*GOAL OF THE EXERCISE*
Rewrite the items from the line with "548x500 pixels." up to and including the line with "will (19, 354).", swapping "chevron" for "arrow" and keeping everything else the same.
········
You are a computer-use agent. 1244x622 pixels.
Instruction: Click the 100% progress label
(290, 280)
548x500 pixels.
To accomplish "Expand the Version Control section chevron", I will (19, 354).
········
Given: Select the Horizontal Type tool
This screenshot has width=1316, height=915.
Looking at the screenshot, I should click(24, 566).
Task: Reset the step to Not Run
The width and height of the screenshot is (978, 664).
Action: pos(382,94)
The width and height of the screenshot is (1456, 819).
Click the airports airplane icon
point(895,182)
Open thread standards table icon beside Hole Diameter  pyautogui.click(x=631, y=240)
········
*THE COMPLETED TASK*
548x500 pixels.
To accomplish "Expand the Version Control section arrow", I will (19, 354).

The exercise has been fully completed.